* Task details
Only the lines below starting at the one containing "The height and width of the screenshot is (486, 748)." and ending at the one containing "You are a computer-use agent. This" belong in the answer, each copied exactly.

[Stored items from a collection]
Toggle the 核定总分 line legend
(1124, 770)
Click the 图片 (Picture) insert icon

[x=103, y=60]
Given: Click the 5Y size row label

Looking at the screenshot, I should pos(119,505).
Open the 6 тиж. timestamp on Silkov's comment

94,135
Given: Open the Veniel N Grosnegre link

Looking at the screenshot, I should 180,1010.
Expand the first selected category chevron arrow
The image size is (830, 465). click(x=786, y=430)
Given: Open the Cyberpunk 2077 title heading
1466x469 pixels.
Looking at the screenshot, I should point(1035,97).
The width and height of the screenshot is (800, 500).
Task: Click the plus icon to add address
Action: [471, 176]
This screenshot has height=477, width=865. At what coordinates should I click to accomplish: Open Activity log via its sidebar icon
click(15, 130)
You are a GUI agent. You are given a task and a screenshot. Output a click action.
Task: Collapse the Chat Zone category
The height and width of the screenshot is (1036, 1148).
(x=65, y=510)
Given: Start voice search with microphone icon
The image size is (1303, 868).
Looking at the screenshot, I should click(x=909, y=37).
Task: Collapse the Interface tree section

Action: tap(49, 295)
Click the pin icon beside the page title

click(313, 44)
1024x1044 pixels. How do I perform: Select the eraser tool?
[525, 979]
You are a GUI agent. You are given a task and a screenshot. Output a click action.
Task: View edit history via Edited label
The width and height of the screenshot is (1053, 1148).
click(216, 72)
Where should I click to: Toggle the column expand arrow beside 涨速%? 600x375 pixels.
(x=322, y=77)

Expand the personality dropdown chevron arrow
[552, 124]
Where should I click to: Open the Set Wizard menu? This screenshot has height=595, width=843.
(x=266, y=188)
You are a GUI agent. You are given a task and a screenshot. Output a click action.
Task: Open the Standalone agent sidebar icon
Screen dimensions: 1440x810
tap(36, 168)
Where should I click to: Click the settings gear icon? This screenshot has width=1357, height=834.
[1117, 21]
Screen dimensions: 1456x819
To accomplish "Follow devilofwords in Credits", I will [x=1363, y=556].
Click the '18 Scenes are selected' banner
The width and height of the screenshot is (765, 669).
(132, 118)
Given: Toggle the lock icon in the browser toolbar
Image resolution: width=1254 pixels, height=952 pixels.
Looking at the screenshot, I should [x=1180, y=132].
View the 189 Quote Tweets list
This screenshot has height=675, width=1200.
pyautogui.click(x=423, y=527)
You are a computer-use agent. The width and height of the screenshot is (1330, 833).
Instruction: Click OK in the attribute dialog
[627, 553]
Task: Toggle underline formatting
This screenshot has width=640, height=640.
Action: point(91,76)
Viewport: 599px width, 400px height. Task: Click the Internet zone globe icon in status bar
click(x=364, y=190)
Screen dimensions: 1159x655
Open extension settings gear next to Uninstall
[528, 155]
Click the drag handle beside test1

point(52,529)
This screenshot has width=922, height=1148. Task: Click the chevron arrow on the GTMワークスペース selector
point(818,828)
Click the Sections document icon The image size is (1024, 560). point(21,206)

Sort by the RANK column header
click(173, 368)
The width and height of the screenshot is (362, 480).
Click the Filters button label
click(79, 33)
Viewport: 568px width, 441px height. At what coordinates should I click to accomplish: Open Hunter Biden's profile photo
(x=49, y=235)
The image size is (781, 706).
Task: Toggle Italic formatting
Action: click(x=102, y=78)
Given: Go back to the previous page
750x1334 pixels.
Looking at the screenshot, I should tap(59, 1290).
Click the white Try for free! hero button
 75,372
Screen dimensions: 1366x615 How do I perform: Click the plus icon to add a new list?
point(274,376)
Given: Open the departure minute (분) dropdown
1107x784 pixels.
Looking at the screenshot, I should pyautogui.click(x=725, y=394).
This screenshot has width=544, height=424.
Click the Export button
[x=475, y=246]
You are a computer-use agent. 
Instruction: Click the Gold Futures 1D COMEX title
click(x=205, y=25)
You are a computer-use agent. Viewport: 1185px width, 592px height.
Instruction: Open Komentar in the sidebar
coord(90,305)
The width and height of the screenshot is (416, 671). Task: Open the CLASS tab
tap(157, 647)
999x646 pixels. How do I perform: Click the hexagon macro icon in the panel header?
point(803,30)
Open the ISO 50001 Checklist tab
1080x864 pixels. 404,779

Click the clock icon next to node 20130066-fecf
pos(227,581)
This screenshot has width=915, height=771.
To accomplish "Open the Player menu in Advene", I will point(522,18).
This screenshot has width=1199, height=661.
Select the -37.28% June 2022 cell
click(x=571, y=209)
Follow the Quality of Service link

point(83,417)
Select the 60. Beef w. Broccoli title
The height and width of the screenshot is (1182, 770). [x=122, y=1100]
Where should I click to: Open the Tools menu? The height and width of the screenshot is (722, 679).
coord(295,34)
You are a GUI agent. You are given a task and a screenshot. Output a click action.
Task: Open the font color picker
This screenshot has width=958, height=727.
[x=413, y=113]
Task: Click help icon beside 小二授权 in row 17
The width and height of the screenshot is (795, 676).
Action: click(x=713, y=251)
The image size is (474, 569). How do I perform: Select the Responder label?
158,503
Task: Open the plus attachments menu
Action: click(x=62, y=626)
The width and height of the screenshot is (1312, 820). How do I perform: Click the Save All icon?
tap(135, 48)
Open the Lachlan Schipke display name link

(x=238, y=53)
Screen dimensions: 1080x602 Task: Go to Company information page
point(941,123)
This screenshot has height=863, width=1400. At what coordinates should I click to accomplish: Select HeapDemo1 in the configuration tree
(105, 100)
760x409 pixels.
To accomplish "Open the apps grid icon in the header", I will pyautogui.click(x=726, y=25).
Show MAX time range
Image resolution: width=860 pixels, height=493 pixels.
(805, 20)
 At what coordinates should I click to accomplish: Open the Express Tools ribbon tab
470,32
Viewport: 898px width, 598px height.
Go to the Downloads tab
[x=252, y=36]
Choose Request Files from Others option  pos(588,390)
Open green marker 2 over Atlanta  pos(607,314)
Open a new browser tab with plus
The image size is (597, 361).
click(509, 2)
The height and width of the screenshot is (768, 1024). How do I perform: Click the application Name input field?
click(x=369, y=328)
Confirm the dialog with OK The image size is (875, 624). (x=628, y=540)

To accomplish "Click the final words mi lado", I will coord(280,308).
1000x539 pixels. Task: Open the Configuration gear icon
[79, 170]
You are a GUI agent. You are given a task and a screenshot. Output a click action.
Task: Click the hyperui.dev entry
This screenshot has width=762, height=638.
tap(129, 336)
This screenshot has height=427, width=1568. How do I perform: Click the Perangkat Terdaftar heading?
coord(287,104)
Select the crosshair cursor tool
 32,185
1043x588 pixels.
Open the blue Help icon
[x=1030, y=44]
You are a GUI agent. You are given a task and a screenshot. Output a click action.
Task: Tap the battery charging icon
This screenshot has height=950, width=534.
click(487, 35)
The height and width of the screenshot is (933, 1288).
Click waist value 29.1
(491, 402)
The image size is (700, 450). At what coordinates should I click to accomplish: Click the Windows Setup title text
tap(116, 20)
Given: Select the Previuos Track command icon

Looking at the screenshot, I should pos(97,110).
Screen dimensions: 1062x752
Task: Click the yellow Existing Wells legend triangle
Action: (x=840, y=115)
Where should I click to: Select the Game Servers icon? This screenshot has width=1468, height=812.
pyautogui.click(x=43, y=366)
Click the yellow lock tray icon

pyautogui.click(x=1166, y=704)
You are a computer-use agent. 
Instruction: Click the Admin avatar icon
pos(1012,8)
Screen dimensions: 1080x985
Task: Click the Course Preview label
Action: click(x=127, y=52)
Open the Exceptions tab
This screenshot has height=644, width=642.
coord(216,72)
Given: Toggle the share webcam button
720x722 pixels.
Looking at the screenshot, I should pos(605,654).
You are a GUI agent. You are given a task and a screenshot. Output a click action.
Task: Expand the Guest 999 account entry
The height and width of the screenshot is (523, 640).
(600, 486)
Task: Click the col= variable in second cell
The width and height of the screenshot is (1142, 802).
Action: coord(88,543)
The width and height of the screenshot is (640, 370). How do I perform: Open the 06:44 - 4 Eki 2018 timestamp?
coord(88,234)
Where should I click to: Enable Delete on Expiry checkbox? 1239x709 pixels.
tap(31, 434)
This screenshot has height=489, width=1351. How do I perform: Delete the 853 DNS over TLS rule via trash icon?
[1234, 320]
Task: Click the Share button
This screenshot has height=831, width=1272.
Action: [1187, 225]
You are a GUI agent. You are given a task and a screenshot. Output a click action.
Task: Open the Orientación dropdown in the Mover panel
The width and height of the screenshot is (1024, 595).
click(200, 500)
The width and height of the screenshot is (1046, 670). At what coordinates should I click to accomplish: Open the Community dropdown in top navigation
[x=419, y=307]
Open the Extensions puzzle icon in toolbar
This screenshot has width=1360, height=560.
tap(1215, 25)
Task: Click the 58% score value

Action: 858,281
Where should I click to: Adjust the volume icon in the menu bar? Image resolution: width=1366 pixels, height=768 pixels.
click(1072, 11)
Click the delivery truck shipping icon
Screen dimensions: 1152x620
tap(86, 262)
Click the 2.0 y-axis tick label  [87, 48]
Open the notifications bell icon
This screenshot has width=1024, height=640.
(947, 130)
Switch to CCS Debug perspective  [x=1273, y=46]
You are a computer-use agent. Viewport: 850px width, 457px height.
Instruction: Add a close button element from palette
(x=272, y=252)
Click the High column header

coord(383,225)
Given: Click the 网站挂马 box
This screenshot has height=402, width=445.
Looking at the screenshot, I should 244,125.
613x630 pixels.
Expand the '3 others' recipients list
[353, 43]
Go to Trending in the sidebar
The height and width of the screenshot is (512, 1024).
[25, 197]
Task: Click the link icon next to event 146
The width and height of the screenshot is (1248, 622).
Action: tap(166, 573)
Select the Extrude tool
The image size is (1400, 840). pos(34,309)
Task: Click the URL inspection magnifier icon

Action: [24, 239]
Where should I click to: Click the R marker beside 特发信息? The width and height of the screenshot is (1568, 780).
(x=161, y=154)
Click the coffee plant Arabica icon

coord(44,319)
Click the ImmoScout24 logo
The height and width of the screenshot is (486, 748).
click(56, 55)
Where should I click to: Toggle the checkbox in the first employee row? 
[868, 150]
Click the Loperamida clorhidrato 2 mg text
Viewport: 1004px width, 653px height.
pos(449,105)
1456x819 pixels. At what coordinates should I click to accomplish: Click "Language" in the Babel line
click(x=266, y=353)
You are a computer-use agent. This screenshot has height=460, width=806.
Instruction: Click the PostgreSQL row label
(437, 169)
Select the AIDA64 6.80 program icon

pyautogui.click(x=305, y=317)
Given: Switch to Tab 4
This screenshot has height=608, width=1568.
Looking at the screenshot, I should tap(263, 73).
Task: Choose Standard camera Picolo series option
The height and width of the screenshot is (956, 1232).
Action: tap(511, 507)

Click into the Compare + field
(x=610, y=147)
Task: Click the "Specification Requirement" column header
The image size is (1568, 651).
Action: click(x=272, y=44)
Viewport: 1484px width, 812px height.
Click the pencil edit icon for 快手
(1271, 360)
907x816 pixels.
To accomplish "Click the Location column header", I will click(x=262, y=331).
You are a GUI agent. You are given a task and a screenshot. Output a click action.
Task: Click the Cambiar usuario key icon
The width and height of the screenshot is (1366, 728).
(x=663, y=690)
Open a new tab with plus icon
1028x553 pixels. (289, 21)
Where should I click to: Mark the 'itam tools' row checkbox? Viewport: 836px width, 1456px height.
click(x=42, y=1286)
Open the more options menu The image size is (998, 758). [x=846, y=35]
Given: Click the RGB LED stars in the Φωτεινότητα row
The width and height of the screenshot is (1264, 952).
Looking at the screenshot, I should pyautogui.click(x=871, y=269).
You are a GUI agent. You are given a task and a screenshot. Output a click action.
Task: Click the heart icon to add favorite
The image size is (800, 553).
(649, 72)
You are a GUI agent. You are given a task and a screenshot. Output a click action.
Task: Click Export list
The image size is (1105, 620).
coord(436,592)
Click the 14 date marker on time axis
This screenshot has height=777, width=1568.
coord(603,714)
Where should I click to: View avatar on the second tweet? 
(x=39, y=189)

* Exercise result
The height and width of the screenshot is (486, 748).
click(56, 55)
Where should I click to: Toggle the checkbox in the first employee row? 
[868, 150]
Click the Loperamida clorhidrato 2 mg text
Viewport: 1004px width, 653px height.
pos(449,105)
1456x819 pixels. At what coordinates should I click to accomplish: Click "Language" in the Babel line
click(x=266, y=353)
You are a computer-use agent. This screenshot has height=460, width=806.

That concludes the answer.